J Clin Psychiatry 2017;78(7):e774–e781
10.4088/JCP.16m10884

Objective: To characterize treatment trajectories in children newly diagnosed with attention-deficit/hyperactivity disorder (ADHD).

Methods: We utilized billing records of children aged 3 to 18 years in 28 US states’ Medicaid programs between 1999 and 2006. Children entered the cohort at the first ADHD diagnosis (ICD-9-CM: 314.00) preceded by 6 months with no psychotropic medication use and no psychiatric diagnoses. We followed children for 5 years to assess use of (1) psychotropic polypharmacy (the use of 3 psychotropic medication classes), (2) antipsychotics, and (3) anticonvulsants. We used mixed-effects logistic regression to model the probability of each utilization outcome as a function of age at ADHD diagnosis and follow-up year, adjusted for sociodemographic factors.

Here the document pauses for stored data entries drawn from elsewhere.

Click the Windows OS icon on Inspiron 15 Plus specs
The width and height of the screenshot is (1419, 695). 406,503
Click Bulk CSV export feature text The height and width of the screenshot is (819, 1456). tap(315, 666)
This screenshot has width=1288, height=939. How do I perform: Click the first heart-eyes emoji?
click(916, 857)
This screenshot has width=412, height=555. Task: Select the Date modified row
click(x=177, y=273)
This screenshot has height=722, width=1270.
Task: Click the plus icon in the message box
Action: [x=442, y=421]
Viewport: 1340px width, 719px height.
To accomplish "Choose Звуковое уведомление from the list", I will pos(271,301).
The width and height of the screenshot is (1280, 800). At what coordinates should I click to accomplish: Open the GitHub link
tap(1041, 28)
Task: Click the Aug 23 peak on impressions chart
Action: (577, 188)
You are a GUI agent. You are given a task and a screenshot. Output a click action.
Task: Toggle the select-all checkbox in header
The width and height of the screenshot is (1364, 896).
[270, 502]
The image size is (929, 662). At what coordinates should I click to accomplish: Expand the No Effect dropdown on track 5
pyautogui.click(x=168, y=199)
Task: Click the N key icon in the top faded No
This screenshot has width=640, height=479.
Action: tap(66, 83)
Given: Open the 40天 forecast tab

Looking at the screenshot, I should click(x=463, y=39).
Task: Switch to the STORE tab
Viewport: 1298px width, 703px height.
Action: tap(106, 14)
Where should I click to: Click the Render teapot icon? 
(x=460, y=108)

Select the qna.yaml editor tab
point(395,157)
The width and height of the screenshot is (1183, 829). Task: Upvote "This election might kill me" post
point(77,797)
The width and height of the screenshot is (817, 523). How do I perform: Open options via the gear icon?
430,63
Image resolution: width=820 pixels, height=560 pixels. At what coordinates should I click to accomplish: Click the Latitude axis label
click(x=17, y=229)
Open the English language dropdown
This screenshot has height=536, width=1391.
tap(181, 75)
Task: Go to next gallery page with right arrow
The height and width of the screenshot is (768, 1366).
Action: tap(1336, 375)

Results: Our cohort included 16,626 children of whom 79.2% received stimulants, 33.2% antidepressants, and 23.1% α-agonists, and 25.3% received psychotropic polypharmacy treatment at least once in a subsequent year. Antipsychotics (7.1%–14.7%), anticonvulsants (4.0%–7.9%), and psychotropic polypharmacy (8.5%–13.4%) use increased from year 1 to 5, but this increase was confined to children between ages 3 and 9 at ADHD diagnosis. Children diagnosed at age 3 had the most substantial increase in each outcome (OR = 1.80 [95% CI, 1.36–2.38]; 1.85 [1.38–2.47]; 2.14 [1.45–3.16]), respectively. Also, 39.1% of 9,680 children-years with psychotropic polypharmacy therapy had no psychiatric diagnoses other than ADHD.

Conclusions: Psychotropic polypharmacy, antipsychotic, and anticonvulsant use increased with each year of follow-up. This effect was strongly mediated by the age of ADHD diagnosis with substantial increases in preschoolers but no corresponding effect in older children. It was only partially explained by physician diagnoses of concomitant mental disorders.